[Records for locating described items]
□ □ □ □ □

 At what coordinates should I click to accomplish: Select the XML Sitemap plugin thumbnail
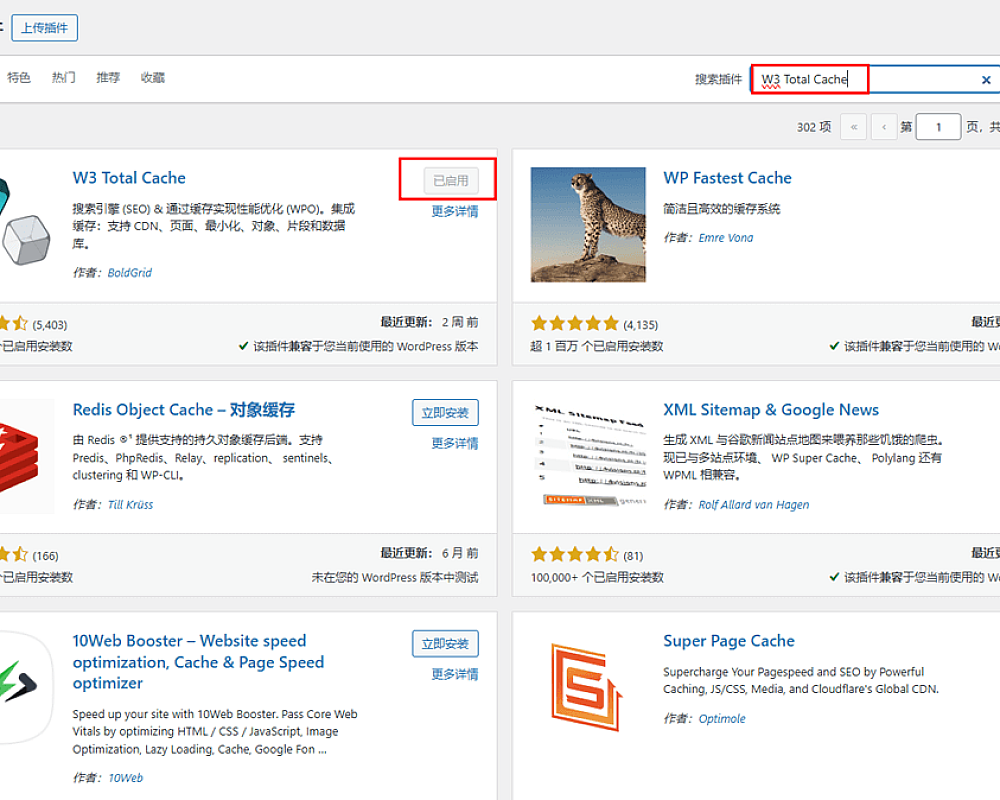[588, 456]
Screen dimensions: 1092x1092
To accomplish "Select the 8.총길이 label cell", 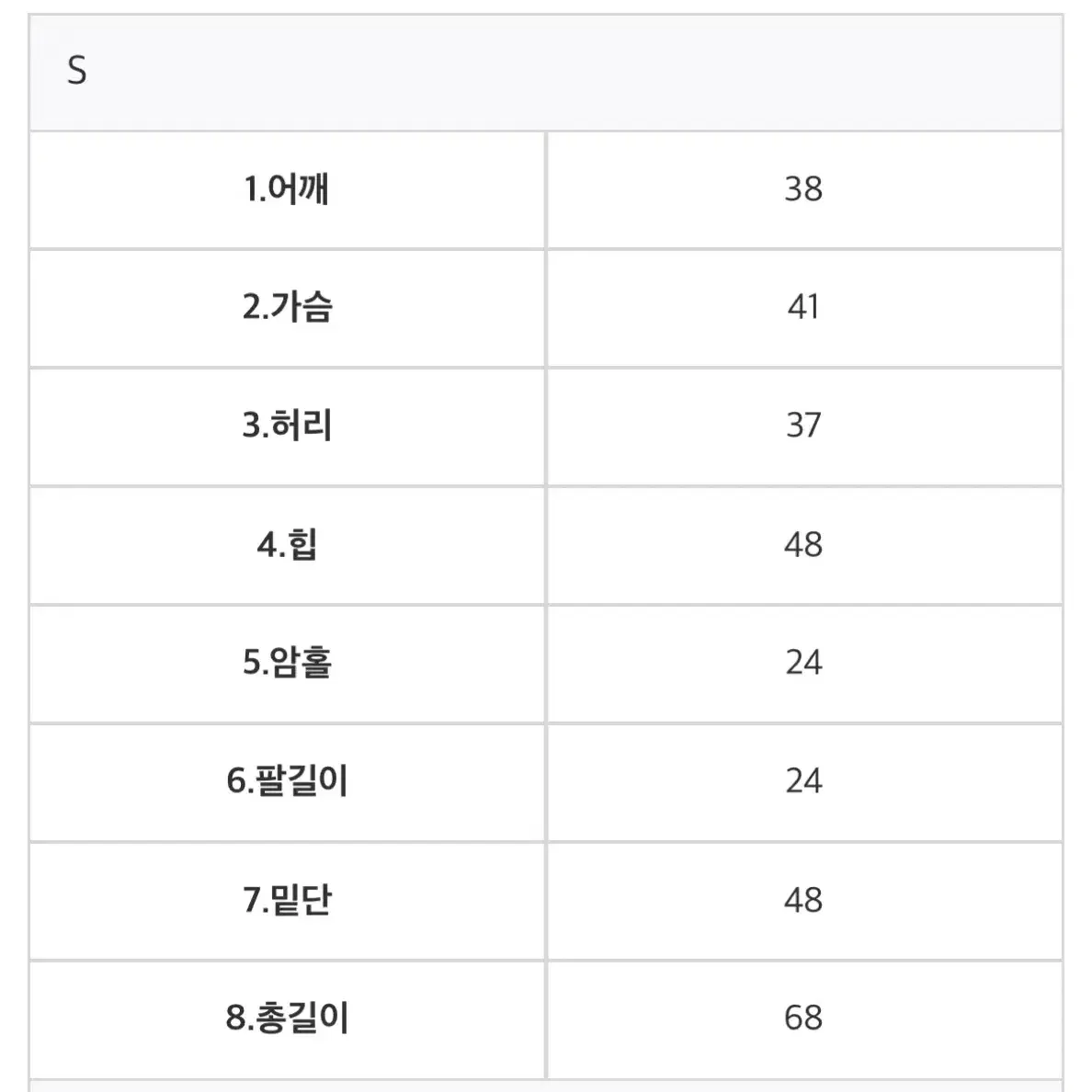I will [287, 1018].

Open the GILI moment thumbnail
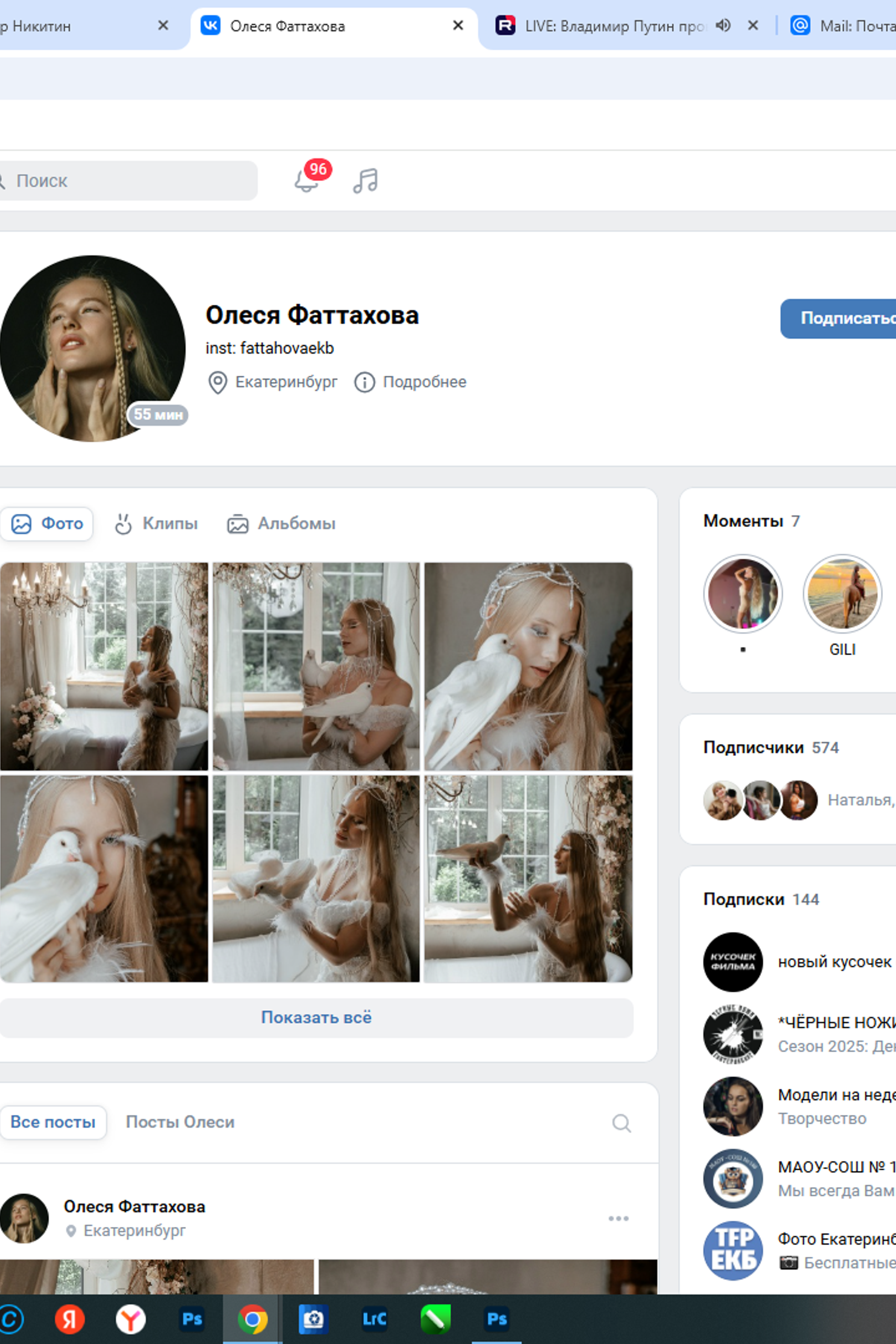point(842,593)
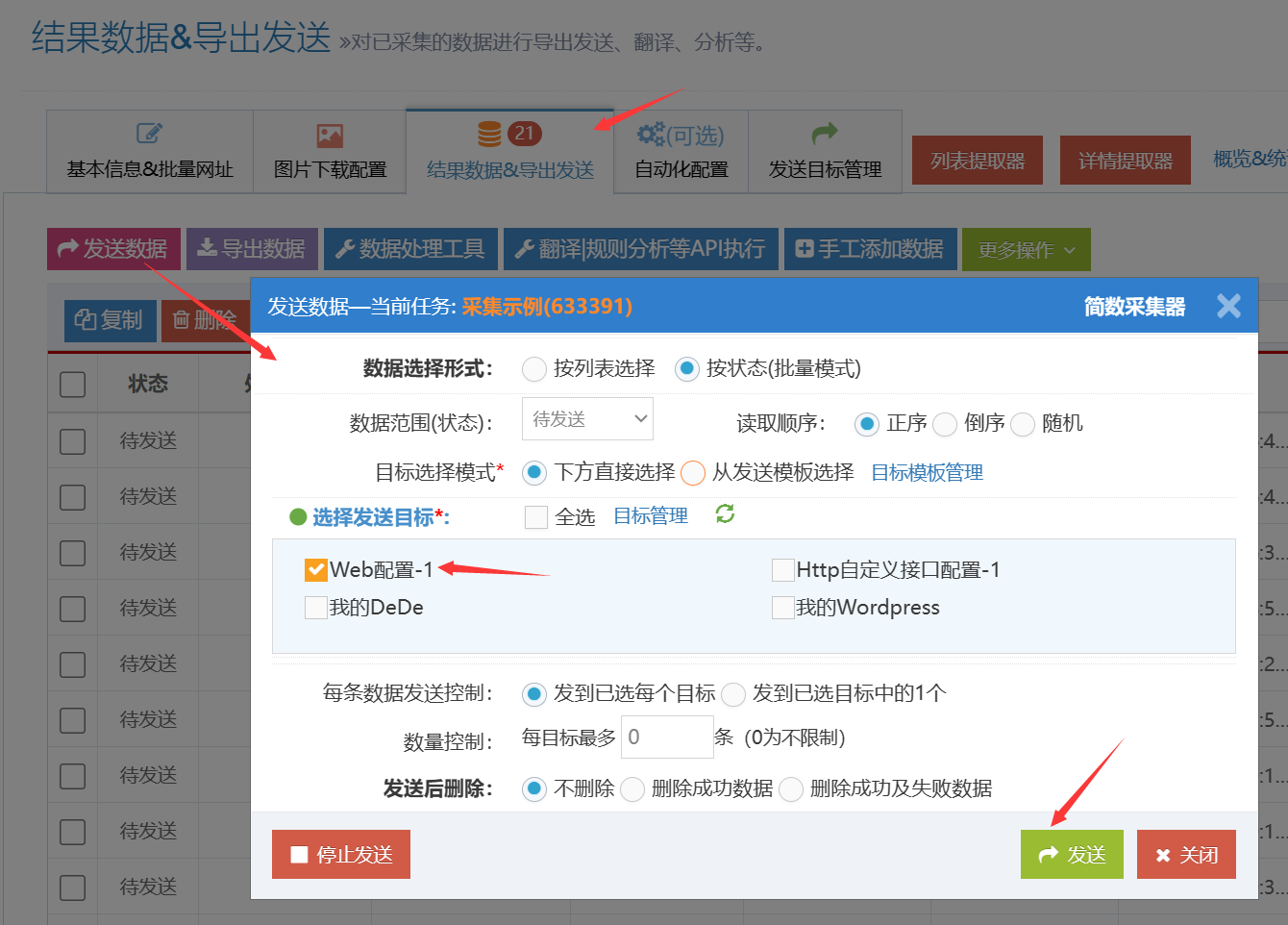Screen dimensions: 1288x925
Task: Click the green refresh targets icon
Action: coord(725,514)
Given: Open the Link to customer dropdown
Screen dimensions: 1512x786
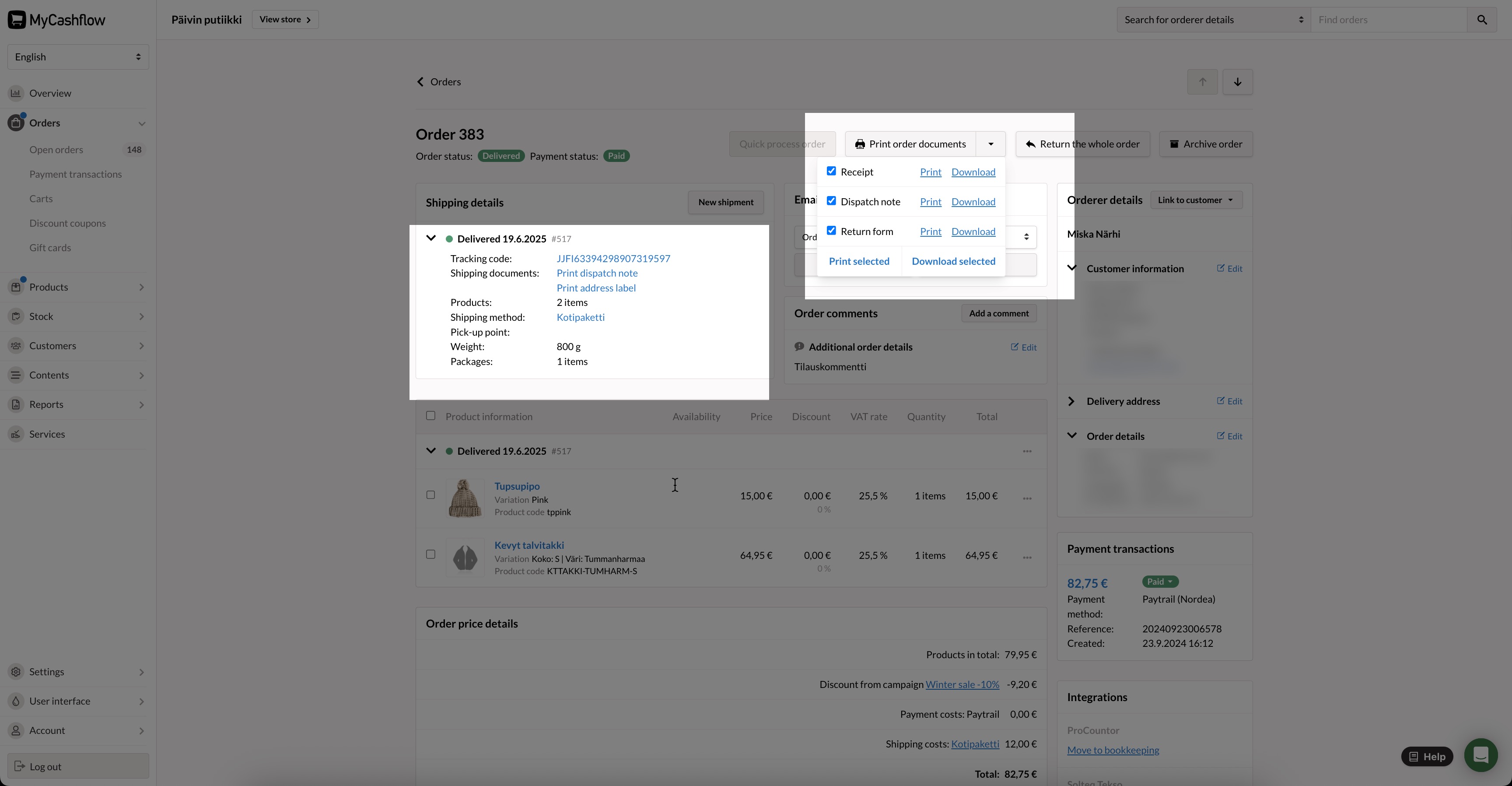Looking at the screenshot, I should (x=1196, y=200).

□ □ □ □ □

THE PROBLEM »
Rewrite the records from the line containing "Open the GILI moment thumbnail" through the last one, putting "icon" in place of "thumbnail" and keeping everything else the same. Omit the pictures from your answer.

SOLVED EXERCISE »
Open the GILI moment icon
point(842,593)
Screen dimensions: 1288x925
Task: Click the green refresh targets icon
Action: coord(725,514)
Given: Open the Link to customer dropdown
Screen dimensions: 1512x786
Looking at the screenshot, I should (x=1196, y=200).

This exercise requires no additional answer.